An industry newsletter, from 2007, reports that (at the FTTH (Fiber to the Home) Council meeting in late 2006), "AT&T, with its FTTN deployment, showed that it was thinking along the same lines as Verizon . . . [b]ut many in the audience were skeptical about whether AT&T could even deliver HDTV with its fiber-plus-VDSL plant." (emphasis added) A year later, when AT&T increased its broadband Internet speed from 6Mbps to 10Mbps, one tech news site reported, "AT&T Bumps U-Verse Top Speed to 10Mbps, Verizon Chuckles." Months later, at the end of 2008, AT&T almost doubled its top speed --to 18Mbps . . . and was still ridiculed.

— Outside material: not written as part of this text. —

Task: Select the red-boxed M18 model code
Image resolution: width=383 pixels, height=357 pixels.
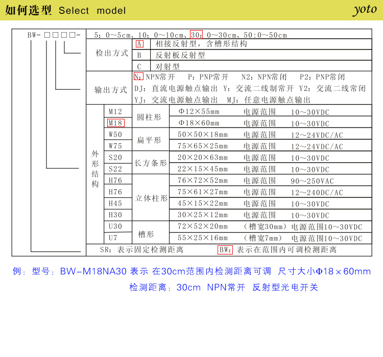Action: click(x=115, y=123)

As recently as 4 years ago, Susan Crawford--who framed the President's views on telecommunications policy--had already counted AT&T out of the "broadband" market. In an essay in the New York Times, Crawford argued for the regressive application of Title II regulations for broadband services (which the FCC adopted this year) on the basis that cable was a monopoly, unlikely to be challenged by U-Verse, which "cannot provide comparable speeds because, while it uses fiber optic cable to reach neighborhoods, the signal switches to slower copper lines to connect to houses."

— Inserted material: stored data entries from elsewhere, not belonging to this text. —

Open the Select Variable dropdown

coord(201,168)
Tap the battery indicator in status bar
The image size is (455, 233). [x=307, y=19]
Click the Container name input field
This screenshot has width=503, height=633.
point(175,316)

Perceptions Are Not Reality
Fortunately, for AT&T, its consumers (the people that pay for the network) disagreed with the critics. In fact, almost a year before Prof. Crawford had discounted U-Verse as a competitor to cable, consumers were telling Consumer Reports that U-Verse was among the best choices (with, of course, FiOS) for bundled broadband, TV, and phone service. Only a month after Crawford's essay, AT&T verified the Consumer Reports survey, reporting that consumer U-Verse revenues increased by an impressive 44% in 2011.
By the end of 2013, despite the early skepticism about "whether AT&T could even deliver HDTV with its fiber-plus-VDSL plant," AT&T's U-Verse passed Verizon's FiOS in numbers of video customers served. AT&T's network and top Internet speeds have consistently improved every year, with its top U-Verse speed increasing to 75Mbps a year ago. Not surprisingly, consumer adoption of U-Verse broadband Internet service has also steadily improved--growing at 30% annually over the last 5 years.
Finally, while the eye of the media has been on FTTP deployments like Google Fiber, it's what has been happening in copper that has almost-certainly put AT&T in position to provide super-fast Internet access more quickly--and in more places--than any other ISP. Over the last 6 years, advances in DSL technology have allowed for faster transmission speeds--very close to those supported by fiber--over legacy facilities.
Having been "counted out"--or never counted "in"--by the media has some advantages. One of these benefits is all the positive publicity AT&T is now getting from publications that may have never expected something they associate with an "innovative" "edge" company--like super-fast broadband--to be done better by a "monopoly" "ISP."
But, it's difficult to overcome perceptions--particularly when these perceptions have been fed by the FCC. The Washington Post article, cited above, looks for an explanation for how AT&T was able to overcome "Google's early lead in the fiber race." Given the perception of Google's early lead, it would be hard for AT&T to convince anyone that it started the race before Google. Instead, the article quotes AT&T's Jim Cicconi as saying, "[w]e're pretty good at this, and we've had a lot of years to get good at it." That's as good an explanation as any.